Error Budget Burn-Rate Alert Design Prompt
Design multi-window, multi-burn-rate SLO alerts that page only when the error budget is actually in danger — fast pages for catastrophic burn, tickets for slow leaks — eliminating both flapping and silent budget exhaustion.
- Target user
- SREs implementing SLO-based alerting
- Difficulty
- Advanced
- Tools
- Claude, ChatGPT
The prompt
You are an SRE who has implemented Google-SRE-style multiwindow, multi-burn-rate alerting and tuned it until pages correlate with real budget risk. Help me design burn-rate alerts for an SLO. I will provide: - The SLO (target %, e.g. 99.9% availability) and the measurement window (e.g. 30 days) - The SLI definition (good events / valid events) and where it's measured - Current alerting (likely static thresholds that flap) - Traffic volume and variability Your job: 1. **Establish the budget math** — from the SLO and window, compute the total error budget and what a given burn rate means (a 14.4x burn over 1h consumes ~2% of a 30-day budget). Show the arithmetic so the thresholds aren't magic numbers. 2. **Pick burn-rate / window pairs** — propose the tiered set: fast-burn (e.g. 14.4x over 1h + 5m short window) → page; medium (6x over 6h) → page; slow (1x–3x over 1–3 days) → ticket. Explain the long+short window pairing that prevents both false alarms and slow recovery from resetting the alert. 3. **Map severity to response** — page only for fast/medium burn; route slow burn to a ticket/dashboard. State explicitly which tiers wake a human at 3am and which do not. 4. **Handle low-traffic and noisy SLIs** — for thin-traffic services, raw ratios swing wildly; recommend minimum-event guards or confidence handling so one bad minute doesn't page. 5. **Write the queries** — give PromQL (or equivalent) for each burn-rate alert with both windows, including the `for` durations. 6. **Validate against history** — replay the last 30 days: how many times would each tier have fired, and did those moments correspond to real incidents?
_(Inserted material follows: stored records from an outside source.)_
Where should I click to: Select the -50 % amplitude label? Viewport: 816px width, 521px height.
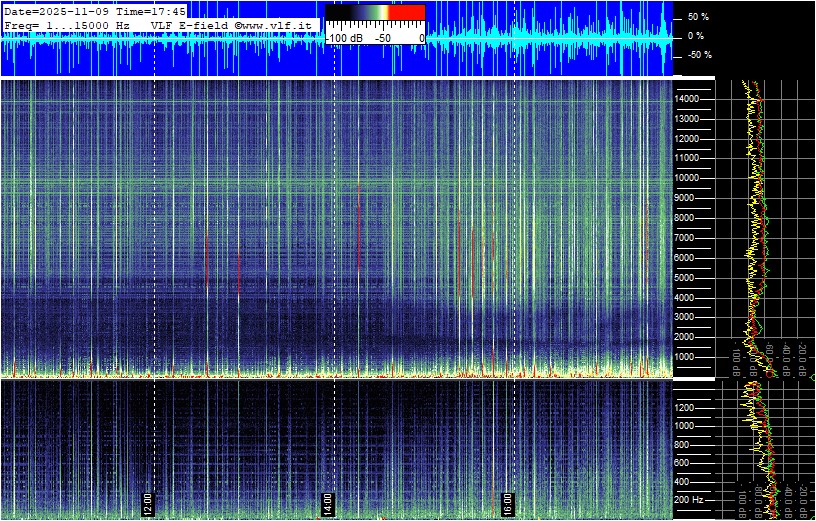tap(697, 55)
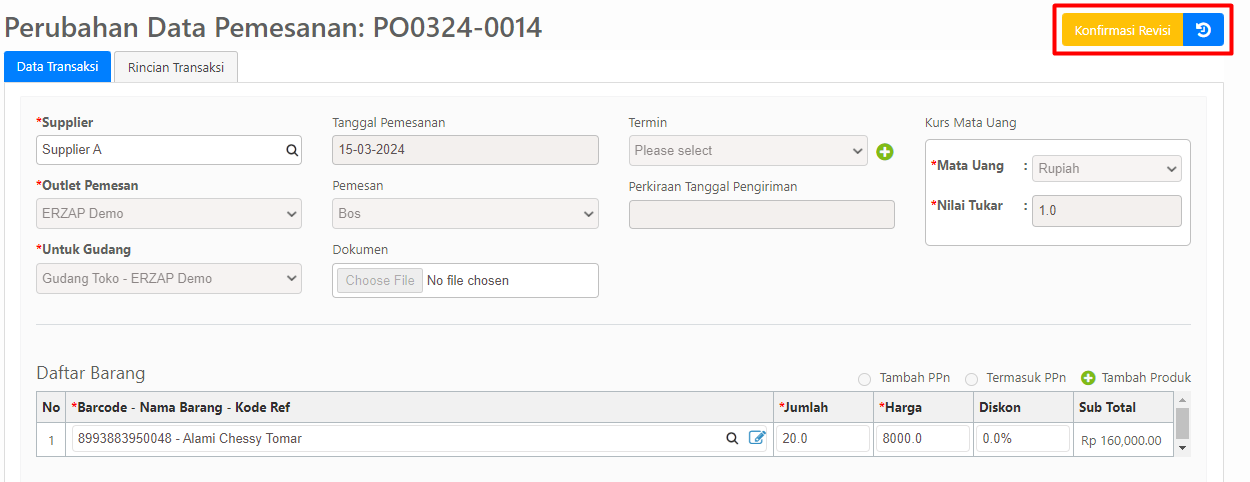
Task: Click the blue edit icon in row 1
Action: [757, 438]
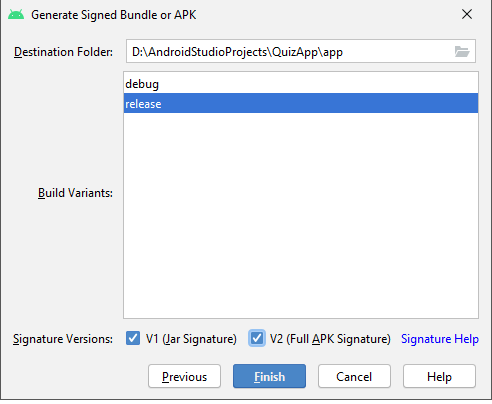Open the Signature Help link

point(440,339)
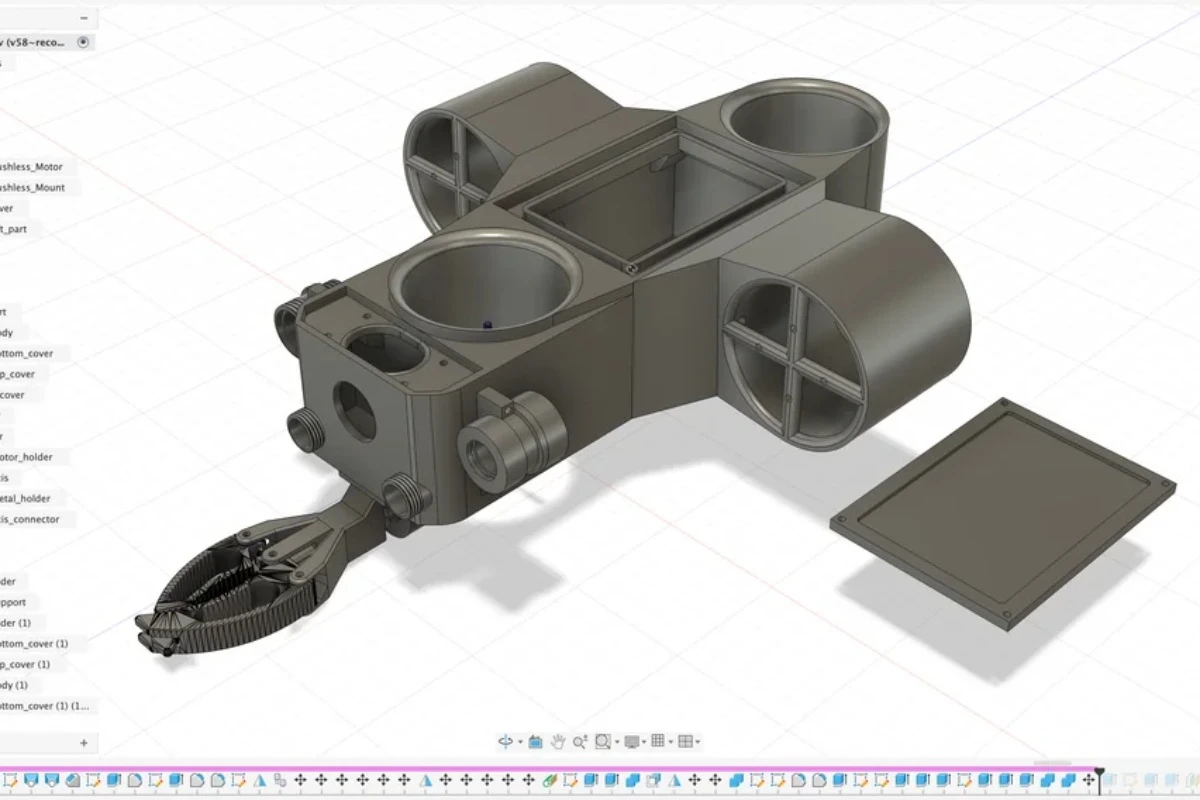The width and height of the screenshot is (1200, 800).
Task: Toggle the active component radio button
Action: point(83,42)
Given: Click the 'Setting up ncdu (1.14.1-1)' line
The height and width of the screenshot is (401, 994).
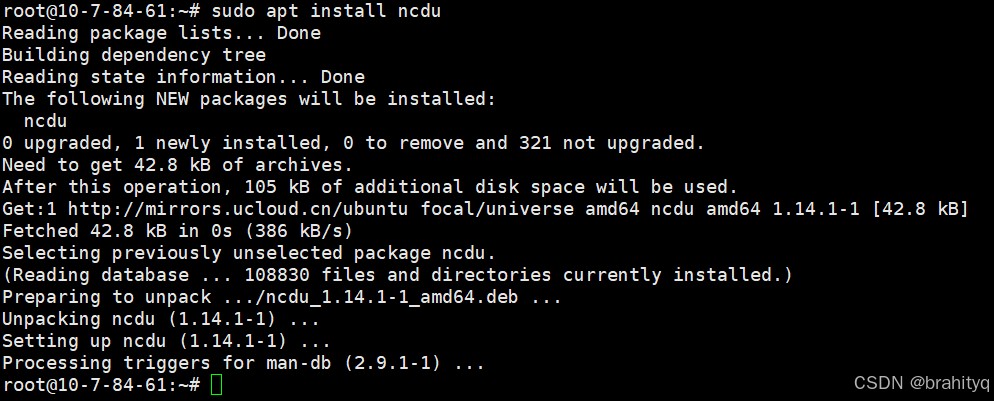Looking at the screenshot, I should (161, 341).
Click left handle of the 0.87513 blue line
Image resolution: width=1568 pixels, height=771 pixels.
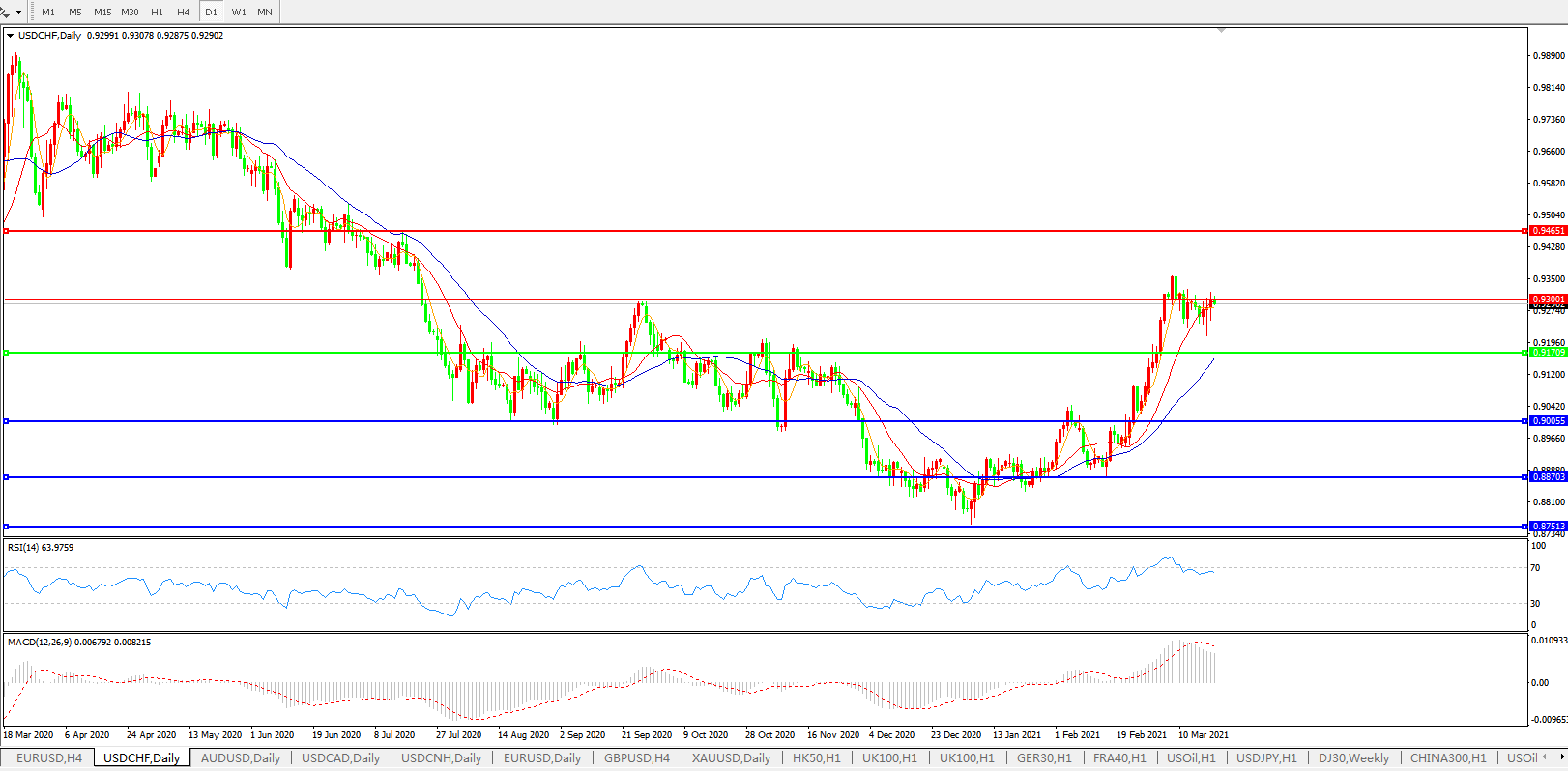pos(7,527)
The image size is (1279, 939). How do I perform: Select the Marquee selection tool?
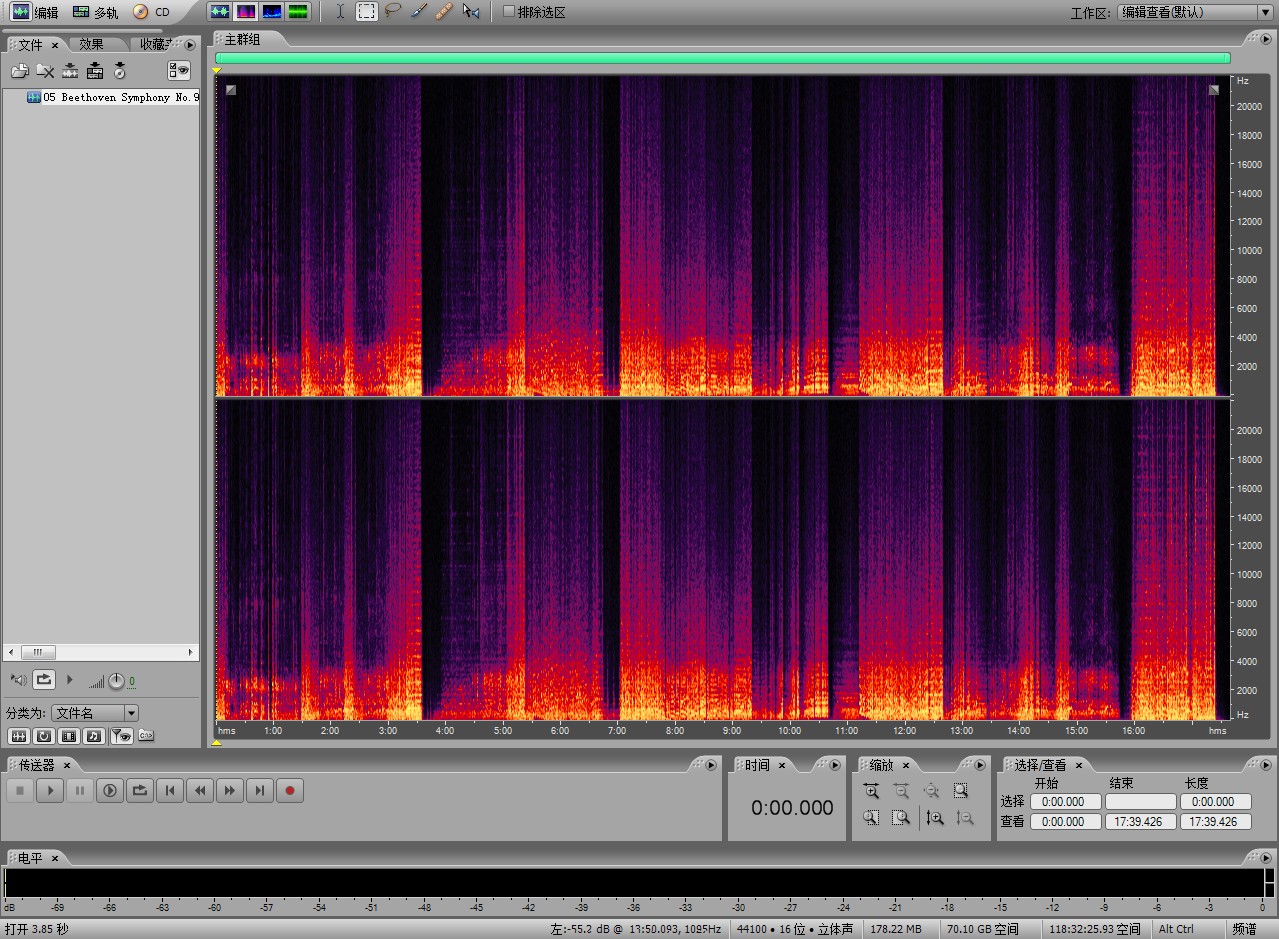[x=367, y=12]
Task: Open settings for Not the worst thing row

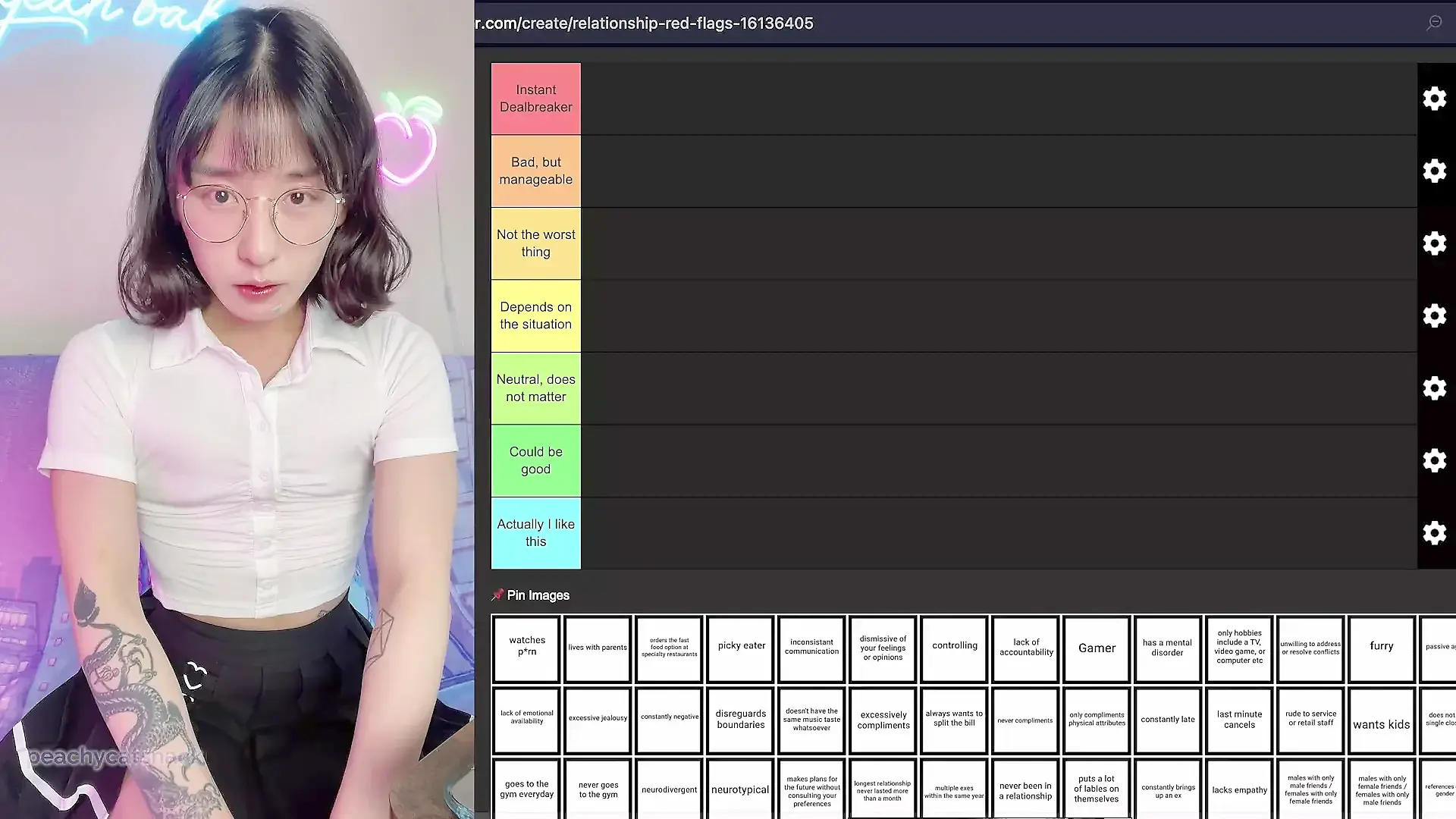Action: (x=1434, y=243)
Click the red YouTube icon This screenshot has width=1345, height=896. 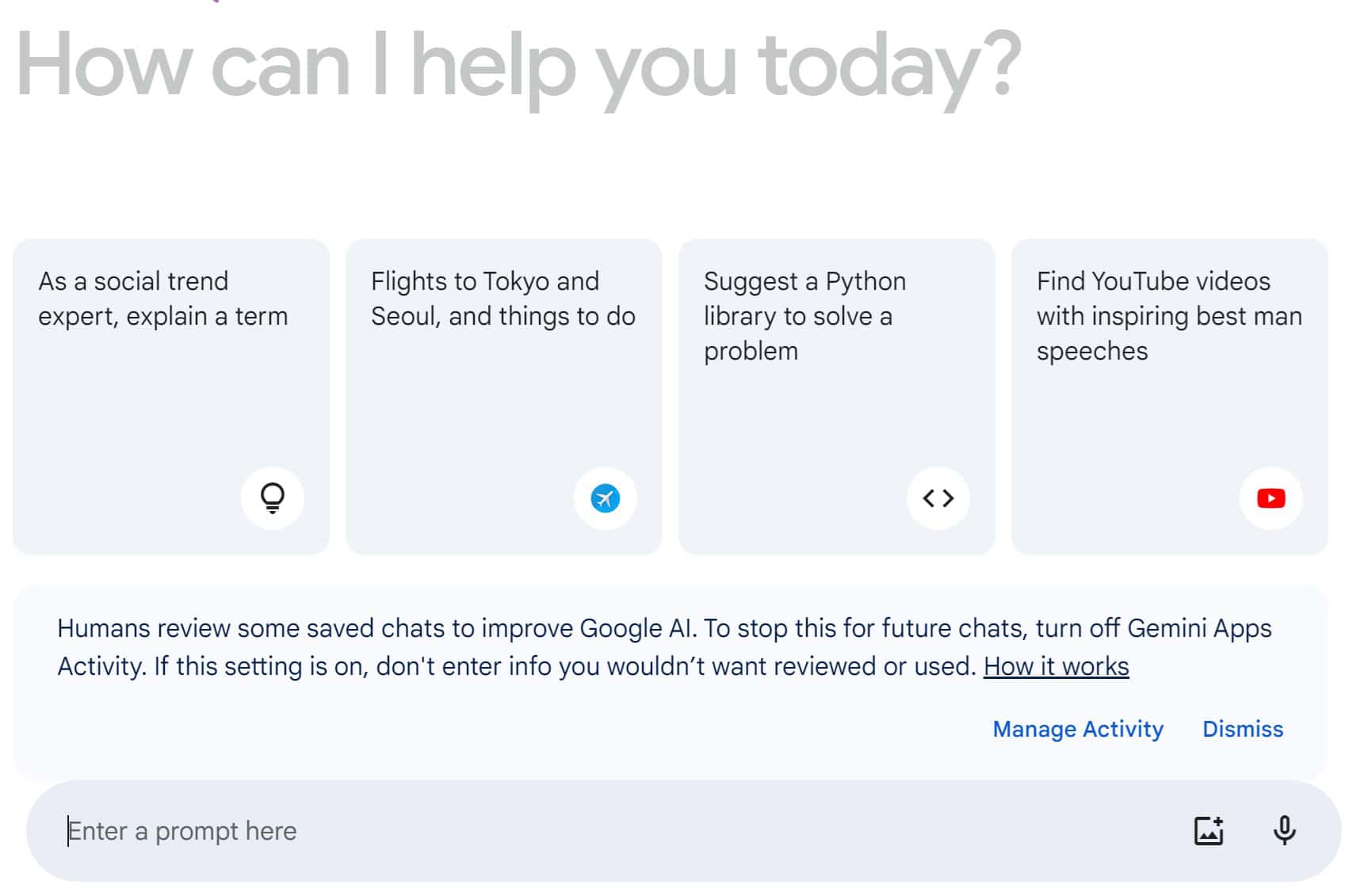click(x=1271, y=498)
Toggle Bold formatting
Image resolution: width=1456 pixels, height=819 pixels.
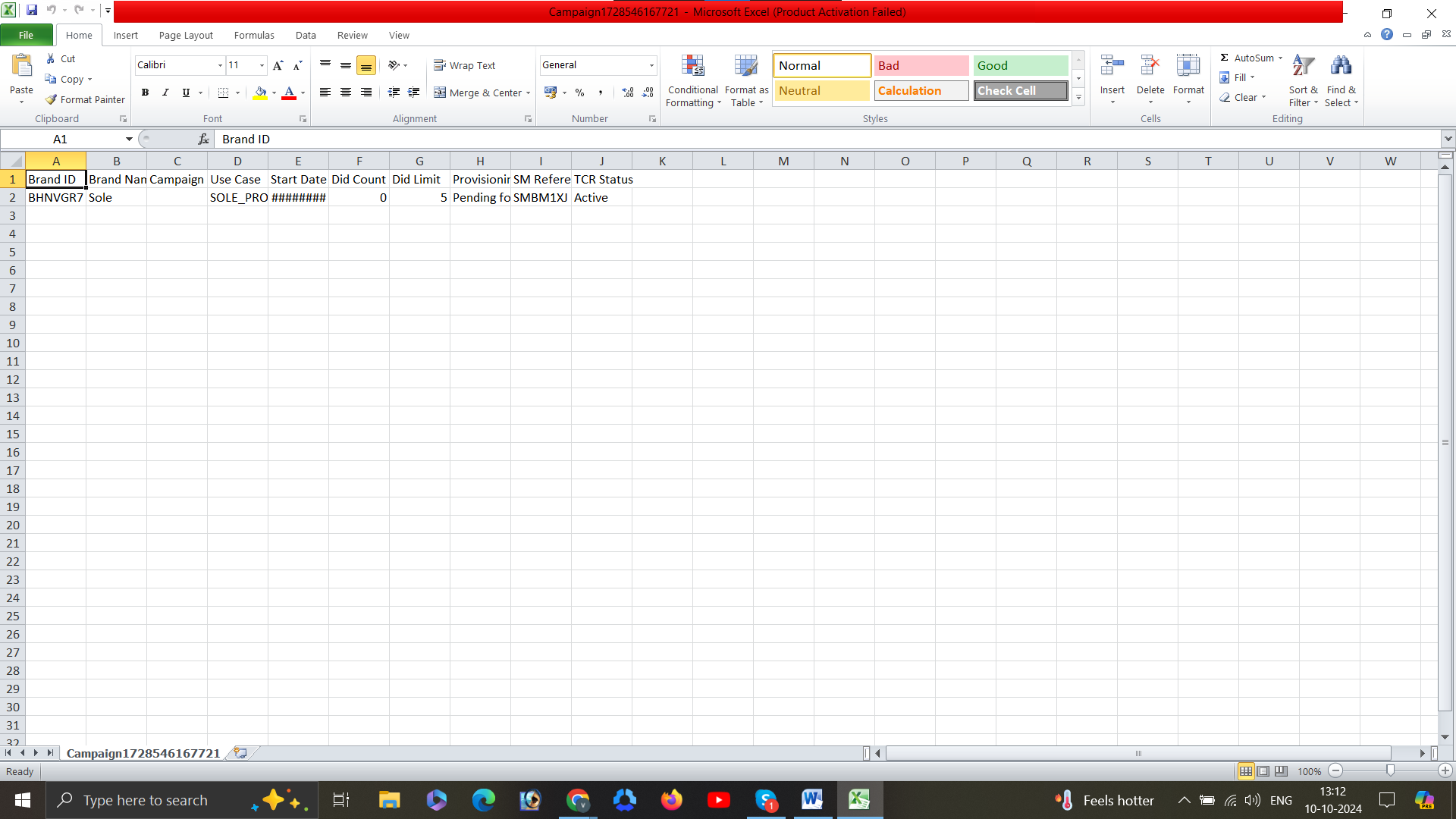[145, 93]
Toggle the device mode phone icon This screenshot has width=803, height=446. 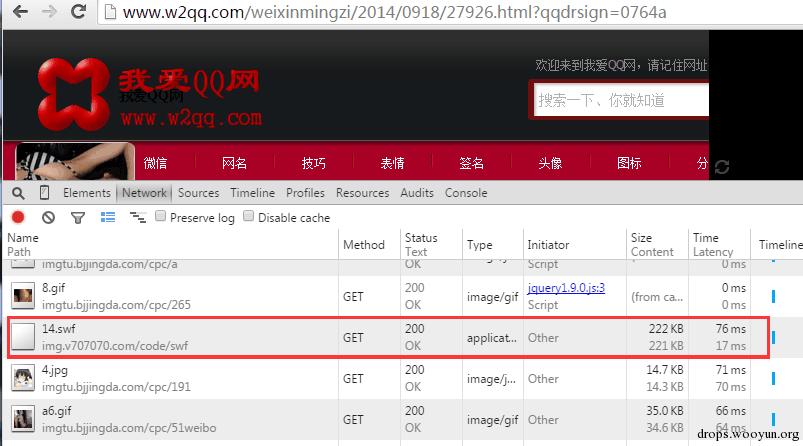(45, 193)

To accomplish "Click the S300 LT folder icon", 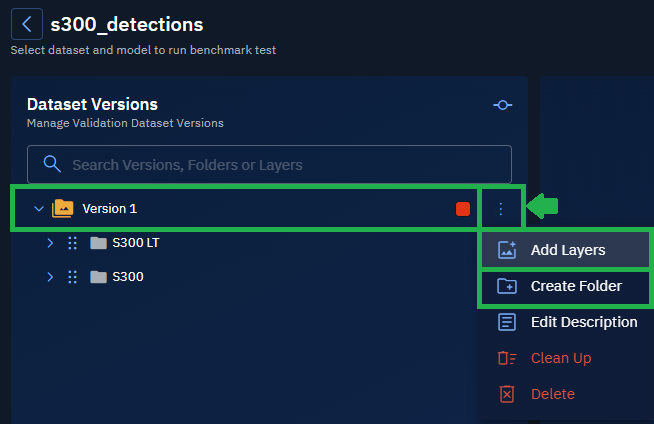I will click(x=98, y=243).
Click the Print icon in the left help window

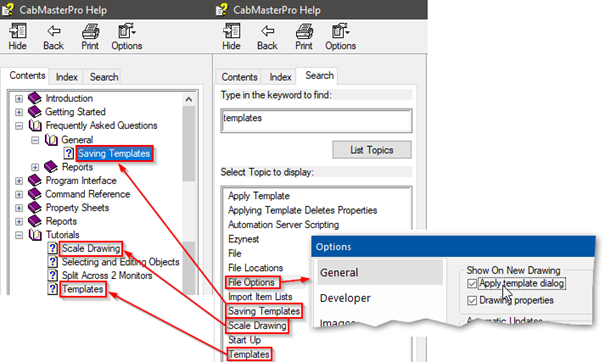tap(90, 31)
Tune until page-worthy fires ≈ real incidents. Output: (a) the budget/burn-rate math worked out, (b) a tier table (burn rate, windows, severity, action), (c) ready-to-paste alert queries, (d) a backtest plan against historical data, (e) the error-budget-policy hook (what happens when budget is exhausted). Bias toward: paging only on genuine budget threat, multiwindow over single-window, and thresholds derived from math not vibes.